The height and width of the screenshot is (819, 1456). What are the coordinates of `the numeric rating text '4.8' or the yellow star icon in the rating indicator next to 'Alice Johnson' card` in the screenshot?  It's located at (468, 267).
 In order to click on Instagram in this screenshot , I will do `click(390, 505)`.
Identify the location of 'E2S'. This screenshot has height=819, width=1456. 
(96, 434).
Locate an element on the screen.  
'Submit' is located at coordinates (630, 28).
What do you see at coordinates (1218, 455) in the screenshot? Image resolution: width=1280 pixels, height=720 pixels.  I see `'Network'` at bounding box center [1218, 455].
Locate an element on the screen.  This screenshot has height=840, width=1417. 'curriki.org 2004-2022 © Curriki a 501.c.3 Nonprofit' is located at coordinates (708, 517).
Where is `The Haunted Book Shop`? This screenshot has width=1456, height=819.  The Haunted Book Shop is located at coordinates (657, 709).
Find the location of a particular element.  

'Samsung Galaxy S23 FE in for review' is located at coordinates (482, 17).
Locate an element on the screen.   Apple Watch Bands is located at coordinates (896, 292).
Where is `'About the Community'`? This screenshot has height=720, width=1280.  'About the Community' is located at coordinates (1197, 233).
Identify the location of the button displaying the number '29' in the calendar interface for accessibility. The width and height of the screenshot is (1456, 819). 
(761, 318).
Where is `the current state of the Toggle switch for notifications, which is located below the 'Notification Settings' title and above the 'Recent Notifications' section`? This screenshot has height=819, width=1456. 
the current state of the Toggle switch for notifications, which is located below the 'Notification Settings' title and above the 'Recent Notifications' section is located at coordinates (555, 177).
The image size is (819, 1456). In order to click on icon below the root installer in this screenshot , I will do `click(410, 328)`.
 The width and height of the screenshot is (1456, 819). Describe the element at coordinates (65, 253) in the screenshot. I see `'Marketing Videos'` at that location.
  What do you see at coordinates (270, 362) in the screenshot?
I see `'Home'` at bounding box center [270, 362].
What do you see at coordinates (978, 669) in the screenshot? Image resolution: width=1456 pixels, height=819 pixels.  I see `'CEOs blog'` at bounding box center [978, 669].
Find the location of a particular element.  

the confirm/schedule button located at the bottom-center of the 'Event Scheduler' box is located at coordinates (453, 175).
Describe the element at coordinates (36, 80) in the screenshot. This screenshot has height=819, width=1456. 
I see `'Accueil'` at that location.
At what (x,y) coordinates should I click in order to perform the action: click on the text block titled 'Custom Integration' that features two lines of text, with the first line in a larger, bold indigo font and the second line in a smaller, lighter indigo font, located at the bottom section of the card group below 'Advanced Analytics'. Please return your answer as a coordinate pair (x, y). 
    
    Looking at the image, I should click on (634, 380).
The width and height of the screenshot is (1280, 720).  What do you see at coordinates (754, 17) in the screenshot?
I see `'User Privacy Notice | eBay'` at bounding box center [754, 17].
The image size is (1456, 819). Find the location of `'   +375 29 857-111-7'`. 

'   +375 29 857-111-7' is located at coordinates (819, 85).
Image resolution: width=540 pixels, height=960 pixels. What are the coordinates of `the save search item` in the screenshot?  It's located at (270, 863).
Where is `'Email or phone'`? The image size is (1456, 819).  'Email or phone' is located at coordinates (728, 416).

[PROBLEM TO WORK ON] Please put the records into a Markdown table with the columns Row and Line, one numbered row per line and blank lines left out. Start at the beginning of the records and stop after the line that contains "coordinates (630, 28).".

[TASK RESPONSE]
| Row | Line |
|---|---|
| 1 | The height and width of the screenshot is (819, 1456). What are the coordinates of `the numeric rating text '4.8' or the yellow star icon in the rating indicator next to 'Alice Johnson' card` in the screenshot?  It's located at (468, 267). |
| 2 |  In order to click on Instagram in this screenshot , I will do `click(390, 505)`. |
| 3 | Identify the location of 'E2S'. This screenshot has height=819, width=1456.  |
| 4 | (96, 434). |
| 5 | Locate an element on the screen.   |
| 6 | 'Submit' is located at coordinates (630, 28). |